(RECORDED INFORMATION Opens)
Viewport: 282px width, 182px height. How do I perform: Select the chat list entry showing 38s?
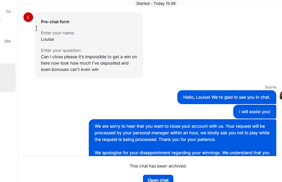click(8, 41)
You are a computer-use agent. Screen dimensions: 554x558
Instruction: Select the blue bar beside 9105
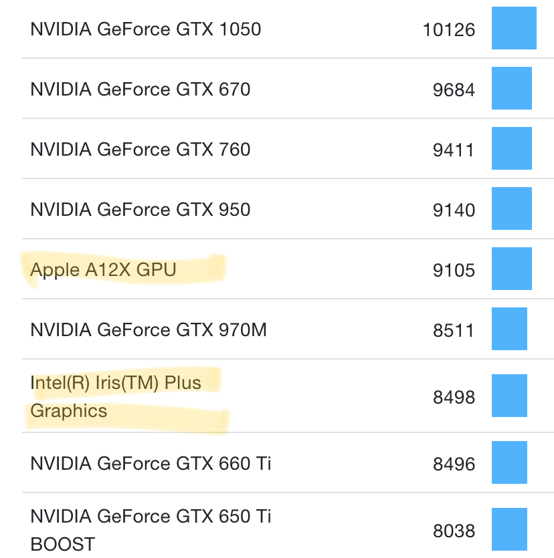(512, 269)
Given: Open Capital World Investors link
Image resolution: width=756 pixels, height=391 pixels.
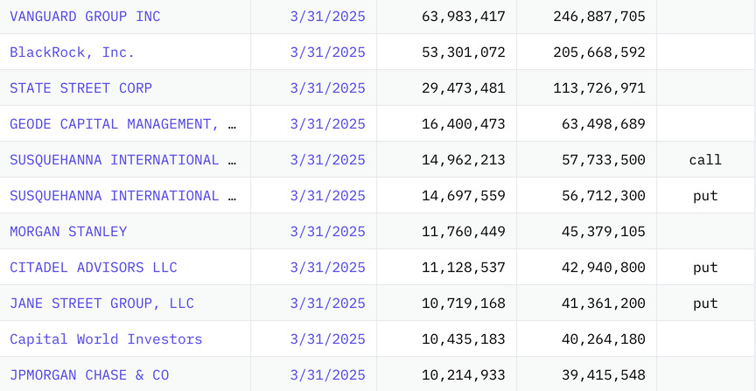Looking at the screenshot, I should (x=106, y=339).
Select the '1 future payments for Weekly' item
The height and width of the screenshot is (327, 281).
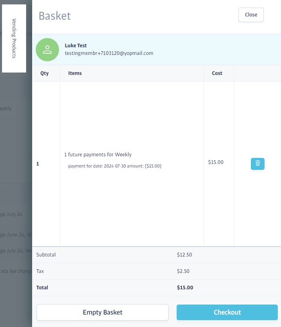98,155
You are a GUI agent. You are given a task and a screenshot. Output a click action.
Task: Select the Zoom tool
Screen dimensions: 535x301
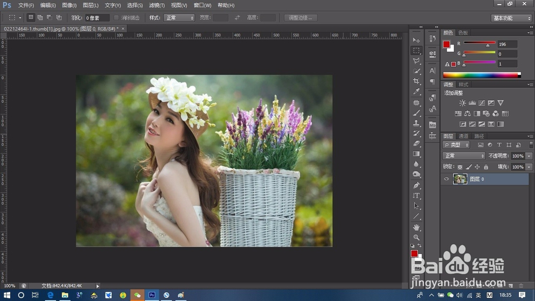click(x=416, y=237)
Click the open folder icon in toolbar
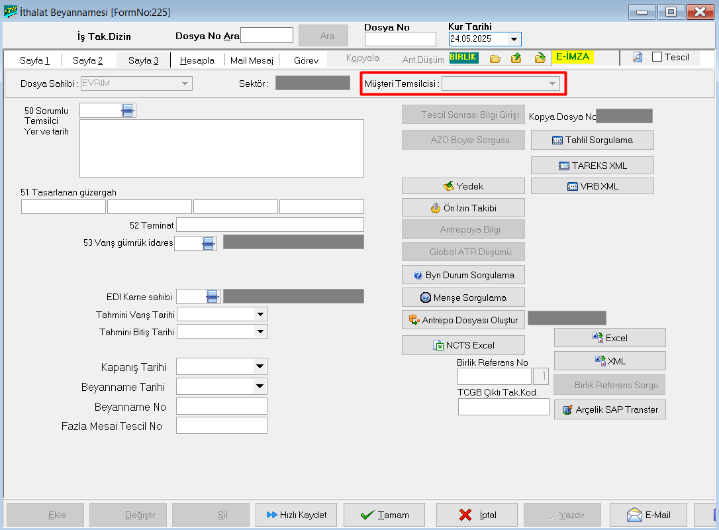 (x=495, y=58)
(RECORDED INFORMATION Closes)
TASK TO CARRY OUT: Set down the entries shown above once more, exactly as they read, but without pictures.

WRITTEN RESPONSE:
Viewport: 282px width, 182px height. How do I perform: Select the chat list entry showing 38s?
click(8, 41)
You are a computer-use agent. Screen dimensions: 554x558
Instruction: Select the blue bar beside 9105
(512, 269)
Given: Open Capital World Investors link
Image resolution: width=756 pixels, height=391 pixels.
Looking at the screenshot, I should (x=106, y=339).
Select the '1 future payments for Weekly' item
The height and width of the screenshot is (327, 281).
98,155
You are a GUI agent. You are given a task and a screenshot. Output a click action.
Task: Select the Zoom tool
Screen dimensions: 535x301
click(x=416, y=237)
Click the open folder icon in toolbar
 (x=495, y=58)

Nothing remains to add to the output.